Die G7-Chefs legen sich mit Russland und China an. Das Vorgehen in der Ukraine oder im Südchinesischen Meer wollen sie nicht hinnehmen. Kaum ist der Gipfel der Siebener-Gruppe zu Ende, gibt es Ärger.

Ise-ShimaDie sieben großen Industrienationen (G7) bieten Russland und China die Stirn. Zum Abschluss ihres Gipfels im japanischen Ise-Shima drohten die Staats- und Regierungschefs am Freitag dem russischen Präsidenten Wladimir Putin wegen des anhaltenden Konflikts in der Ukraine mit neuen Sanktionen. Auch ließen sie sich nicht von Chinas Drohungen einschüchtern und schalteten sich in den Territorialstreit im Südchinesischen Meer ein, indem sie eine „friedliche“ Beilegung forderten.

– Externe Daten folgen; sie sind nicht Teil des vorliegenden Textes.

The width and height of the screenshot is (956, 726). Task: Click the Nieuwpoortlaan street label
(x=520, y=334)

Zur Bewältigung der Flüchtlingskrise, im Kampf gegen den internationale Terrorismus und Cyberangriffe kündigte die Siebener-Gruppe energische Maßnahmen an. Dem vom Zerfall bedrohten Irak werden die reichen Industrienationen mit einer Finanzspritze von 3,2 Milliarden Euro beim Wiederaufbau zu helfen, um damit die Terrormiliz Islamischer Staat (IS) zurückzudrängen und Fluchtursachen in dem Bürgerkriegsland zu bekämpfen.

Neuen Schwung wollen die Industrienationen der schwächelnden Weltkonjunktur geben, doch waren die Gegensätze groß. Mit allen Mitteln, darunter Haushalts- und Geldpolitik sowie Strukturreformen, sollen die Probleme gelöst werden. Jedes der G7-Länder soll aber seinen eigenen Weg wählen.

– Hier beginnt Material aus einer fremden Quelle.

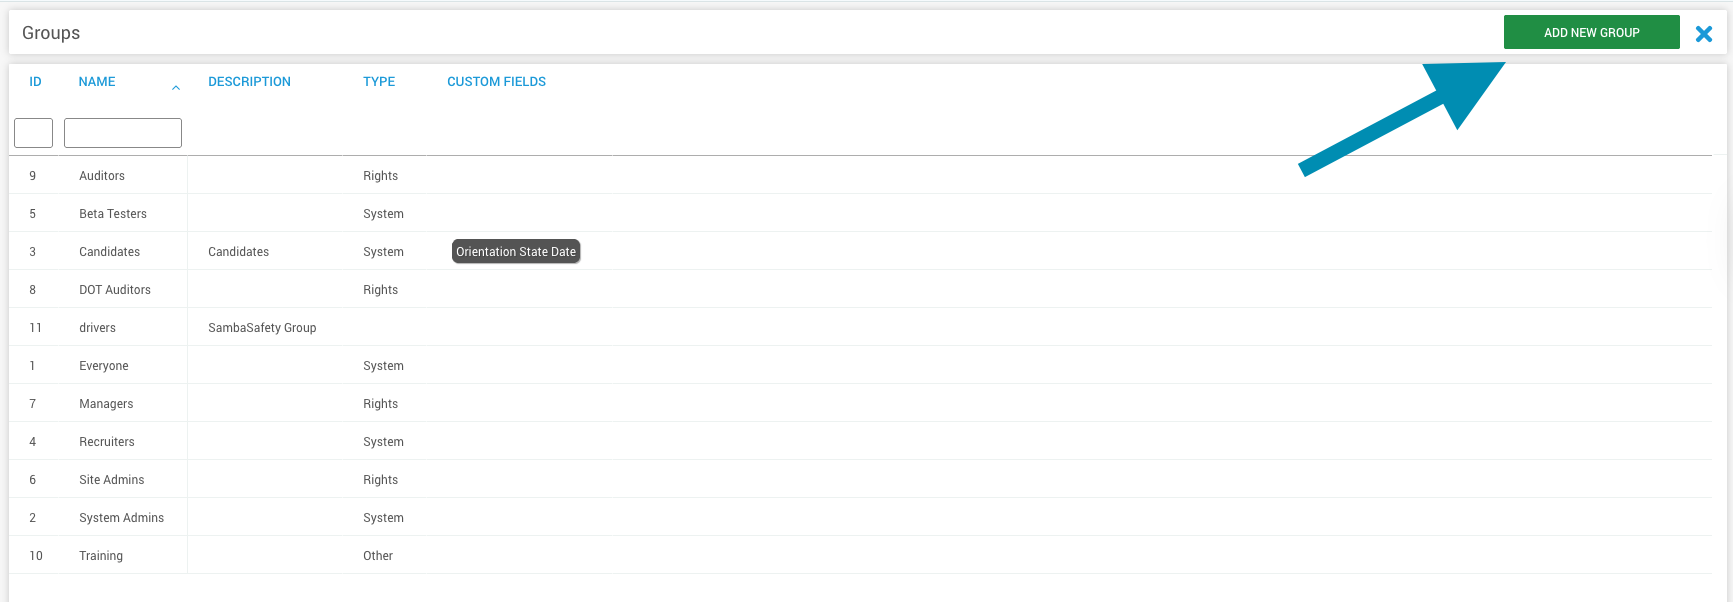1733x602 pixels.
Task: Select the Beta Testers group
Action: pos(113,214)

Auch sollen die Bemühungen verstärkt werden, „die Verschuldung auf einen nachhaltigen Weg zu bringen“. Darauf hatte Kanzlerin Angela Merkel bestanden. Zur Irak-Hilfe sagte die Kanzlerin: „Der Irak muss nach unserer festen Überzeugung stabilisiert werden.“ Die IS-Terroristen haben große Teile des Landes unter ihrer Kontrolle.

Deutschland hatte bereits im Februar angekündigt, dem Irak einen Kredit von 500 Millionen Euro zu gewähren. Das wird in die jetzt beschlossene Hilfe einberechnet. Die Kanzlerin, die bei dem Treffen für mehr Solidarität in der Flüchtlingskrise geworben hatte, zeigte sich erfreut. „Ich bewerte den Gipfel schon als Erfolg.“

Der Irak gehört zu den wichtigsten Herkunftsländern der Flüchtlinge, die nach Europa kommen. Weitere Zugeständnisse der internationalen Partner in der Flüchtlingskrise gab es aber nicht, obwohl eine „globale Antwort“ gefordert wurde. Entwicklungsorganisationen übten scharfe Kritik. Trotz vollmundiger Bekundungen habe der Gipfel keine konkreten Finanzzusagen für Flüchtlinge oder zur Bewältigung von Hunger und Armut gebracht.

„Die G7-Staaten haben erbärmlich versagt“, fand Ian Koski von One. Es fehle auch ein Plan zur Umsetzung des vor einem Jahr im bayrischen Elmau verkündeten Ziels, 500 Millionen Menschen bis zum Jahr 2030 von Hunger und Nahrungsmangel zu befreien, bemängelte World Vision.